He presented a confidential report on his weapons inspections to the British and Irish governments this morning following several months of decommissioning actions in Northern Ireland and the Republic of Ireland.
He said they had been decommissioning since July but the bulk of the work had been done in the past week, finishing on Saturday.
"The arms involved included the full range of ammunition, rifles, machine guns, mortars, handguns, explosives, explosive substances and other arms," he said.
For the first time, IRA members present at the decommissioning admitted that all their weapons had been put beyond use. "This time when we said to them, 'Is this everything?' they said: 'Yes.'"
Irish Taoiseach Bertie Ahern said that the decommissioning was a "landmark development".
"Today is a momentous day for the people of this island," he said. "Many believed this day would never come.
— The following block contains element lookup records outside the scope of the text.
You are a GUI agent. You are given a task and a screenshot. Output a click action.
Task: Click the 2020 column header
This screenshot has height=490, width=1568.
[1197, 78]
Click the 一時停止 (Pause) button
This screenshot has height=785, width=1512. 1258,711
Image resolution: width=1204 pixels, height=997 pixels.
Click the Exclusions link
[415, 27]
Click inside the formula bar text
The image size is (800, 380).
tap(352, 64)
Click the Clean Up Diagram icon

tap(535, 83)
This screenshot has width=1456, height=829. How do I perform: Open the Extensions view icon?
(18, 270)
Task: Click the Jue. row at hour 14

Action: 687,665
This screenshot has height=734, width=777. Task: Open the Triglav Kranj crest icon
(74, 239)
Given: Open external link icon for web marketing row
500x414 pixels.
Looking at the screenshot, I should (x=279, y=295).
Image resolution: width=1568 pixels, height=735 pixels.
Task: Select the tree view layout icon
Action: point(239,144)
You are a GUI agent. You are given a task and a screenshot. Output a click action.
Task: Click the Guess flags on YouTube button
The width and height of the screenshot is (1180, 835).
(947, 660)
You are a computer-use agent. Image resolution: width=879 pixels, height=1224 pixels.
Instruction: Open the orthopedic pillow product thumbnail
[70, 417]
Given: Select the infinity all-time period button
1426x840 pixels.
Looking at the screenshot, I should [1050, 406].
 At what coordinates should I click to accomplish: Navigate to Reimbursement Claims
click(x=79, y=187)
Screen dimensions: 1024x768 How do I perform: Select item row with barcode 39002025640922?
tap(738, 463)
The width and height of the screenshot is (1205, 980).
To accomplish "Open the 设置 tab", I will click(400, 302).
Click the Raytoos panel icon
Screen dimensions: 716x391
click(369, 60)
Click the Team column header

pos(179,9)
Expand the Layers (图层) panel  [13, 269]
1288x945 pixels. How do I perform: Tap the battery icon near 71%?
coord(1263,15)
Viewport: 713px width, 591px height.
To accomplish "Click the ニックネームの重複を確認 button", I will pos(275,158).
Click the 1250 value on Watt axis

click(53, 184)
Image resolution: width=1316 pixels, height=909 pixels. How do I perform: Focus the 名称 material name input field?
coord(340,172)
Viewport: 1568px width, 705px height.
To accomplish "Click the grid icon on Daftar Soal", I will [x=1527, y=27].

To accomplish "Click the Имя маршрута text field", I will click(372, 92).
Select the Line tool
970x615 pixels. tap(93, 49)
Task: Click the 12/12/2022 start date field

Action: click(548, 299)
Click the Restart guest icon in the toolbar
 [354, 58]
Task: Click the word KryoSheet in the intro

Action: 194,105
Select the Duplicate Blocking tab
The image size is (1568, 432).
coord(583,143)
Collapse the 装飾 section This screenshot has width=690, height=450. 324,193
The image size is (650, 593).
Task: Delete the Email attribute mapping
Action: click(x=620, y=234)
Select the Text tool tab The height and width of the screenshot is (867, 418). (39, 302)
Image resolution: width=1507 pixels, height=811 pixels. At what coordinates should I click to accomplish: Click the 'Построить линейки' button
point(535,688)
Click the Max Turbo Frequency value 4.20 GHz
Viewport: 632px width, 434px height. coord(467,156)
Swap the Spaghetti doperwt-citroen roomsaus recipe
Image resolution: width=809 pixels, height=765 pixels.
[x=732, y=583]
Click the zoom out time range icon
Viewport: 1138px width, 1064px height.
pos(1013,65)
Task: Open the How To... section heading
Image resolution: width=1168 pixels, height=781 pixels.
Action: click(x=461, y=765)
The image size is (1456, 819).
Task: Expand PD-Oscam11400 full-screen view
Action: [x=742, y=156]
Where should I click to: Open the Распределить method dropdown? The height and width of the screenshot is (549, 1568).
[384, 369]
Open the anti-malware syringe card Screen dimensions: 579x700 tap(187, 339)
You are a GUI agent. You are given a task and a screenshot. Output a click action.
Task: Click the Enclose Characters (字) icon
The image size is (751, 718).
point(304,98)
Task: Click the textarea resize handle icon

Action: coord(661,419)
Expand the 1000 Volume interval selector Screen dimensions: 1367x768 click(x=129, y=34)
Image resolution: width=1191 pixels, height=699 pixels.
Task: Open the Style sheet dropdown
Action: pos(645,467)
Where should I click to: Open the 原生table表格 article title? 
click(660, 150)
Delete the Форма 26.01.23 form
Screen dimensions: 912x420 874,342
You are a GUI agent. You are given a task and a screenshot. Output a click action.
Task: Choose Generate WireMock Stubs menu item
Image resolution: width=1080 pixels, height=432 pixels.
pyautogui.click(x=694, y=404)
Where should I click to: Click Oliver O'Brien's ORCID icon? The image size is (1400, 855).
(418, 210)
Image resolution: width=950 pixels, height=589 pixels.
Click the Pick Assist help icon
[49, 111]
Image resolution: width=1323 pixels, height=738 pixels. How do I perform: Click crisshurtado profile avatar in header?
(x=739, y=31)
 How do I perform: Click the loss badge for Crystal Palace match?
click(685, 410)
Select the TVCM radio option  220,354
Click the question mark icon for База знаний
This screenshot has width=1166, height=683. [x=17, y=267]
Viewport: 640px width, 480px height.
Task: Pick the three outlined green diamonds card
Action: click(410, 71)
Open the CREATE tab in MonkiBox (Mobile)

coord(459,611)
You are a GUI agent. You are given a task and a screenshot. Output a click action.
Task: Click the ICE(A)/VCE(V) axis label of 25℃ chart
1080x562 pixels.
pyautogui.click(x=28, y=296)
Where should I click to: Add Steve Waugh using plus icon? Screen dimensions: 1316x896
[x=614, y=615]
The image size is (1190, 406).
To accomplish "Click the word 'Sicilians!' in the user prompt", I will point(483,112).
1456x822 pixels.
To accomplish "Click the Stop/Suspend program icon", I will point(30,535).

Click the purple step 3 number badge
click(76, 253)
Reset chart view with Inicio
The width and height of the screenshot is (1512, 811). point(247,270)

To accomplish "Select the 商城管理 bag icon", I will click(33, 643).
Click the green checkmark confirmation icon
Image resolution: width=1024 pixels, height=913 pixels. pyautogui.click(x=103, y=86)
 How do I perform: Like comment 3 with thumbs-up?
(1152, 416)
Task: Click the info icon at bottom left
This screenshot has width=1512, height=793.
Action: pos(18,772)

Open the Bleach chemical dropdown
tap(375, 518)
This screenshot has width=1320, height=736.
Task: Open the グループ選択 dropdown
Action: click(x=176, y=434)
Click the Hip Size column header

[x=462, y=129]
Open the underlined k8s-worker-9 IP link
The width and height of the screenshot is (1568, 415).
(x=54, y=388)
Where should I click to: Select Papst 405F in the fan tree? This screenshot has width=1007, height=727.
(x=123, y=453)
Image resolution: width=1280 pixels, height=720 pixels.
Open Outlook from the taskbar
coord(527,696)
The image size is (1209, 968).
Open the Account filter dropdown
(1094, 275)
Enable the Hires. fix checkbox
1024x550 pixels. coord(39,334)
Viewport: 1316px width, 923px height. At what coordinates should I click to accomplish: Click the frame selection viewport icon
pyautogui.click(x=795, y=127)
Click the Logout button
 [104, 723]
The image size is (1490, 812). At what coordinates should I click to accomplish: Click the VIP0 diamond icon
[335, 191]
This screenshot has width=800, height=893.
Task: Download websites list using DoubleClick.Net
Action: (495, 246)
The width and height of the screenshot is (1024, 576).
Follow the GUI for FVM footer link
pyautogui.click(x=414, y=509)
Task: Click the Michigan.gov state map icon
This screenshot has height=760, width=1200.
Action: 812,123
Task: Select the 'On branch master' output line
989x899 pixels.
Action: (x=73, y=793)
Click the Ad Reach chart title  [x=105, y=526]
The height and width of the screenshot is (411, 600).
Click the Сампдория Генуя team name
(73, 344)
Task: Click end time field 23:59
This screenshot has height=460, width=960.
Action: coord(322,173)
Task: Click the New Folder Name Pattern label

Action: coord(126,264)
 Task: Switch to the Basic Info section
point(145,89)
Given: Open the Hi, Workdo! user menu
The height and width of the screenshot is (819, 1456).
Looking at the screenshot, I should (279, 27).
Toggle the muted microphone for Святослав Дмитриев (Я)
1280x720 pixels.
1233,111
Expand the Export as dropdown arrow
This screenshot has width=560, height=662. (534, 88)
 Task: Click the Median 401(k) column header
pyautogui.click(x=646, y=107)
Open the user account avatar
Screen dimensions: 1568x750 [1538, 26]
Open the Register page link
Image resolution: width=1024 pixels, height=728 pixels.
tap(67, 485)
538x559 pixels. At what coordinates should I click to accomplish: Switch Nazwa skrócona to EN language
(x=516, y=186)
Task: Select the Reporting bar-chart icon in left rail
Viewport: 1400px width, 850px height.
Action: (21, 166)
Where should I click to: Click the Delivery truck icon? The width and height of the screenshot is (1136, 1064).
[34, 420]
Many believe it should have happened a long time ago. But it has now come.
"We cannot forget our sad and tragic past, but we must now look forward ... I call on everyone to now seize the opportunity that is opening in front of us to build a better Ireland."
The decommissioning was also welcomed by Tony Blair, who said in a statement: "This is an important development in the peace process and one we have all been waiting for, for a long time.
"Successive British governments have sought final and complete decommissioning by the IRA for over 10 years. Failure to deliver it had become a major impediment to moving forward the peace process.
"Today it is finally accomplished. And we have made an important step in the transition from conflict to peace in Northern Ireland. "
A statement released by the IRA read: "The leadership of Oglaigh na h-Eireann announced on July 28 that we had authorised our representative to engage with the IICD to complete the process to verifiably put arms beyond use.
"The IRA leadership can now confirm that the process of putting our arms verifiably beyond use has been completed."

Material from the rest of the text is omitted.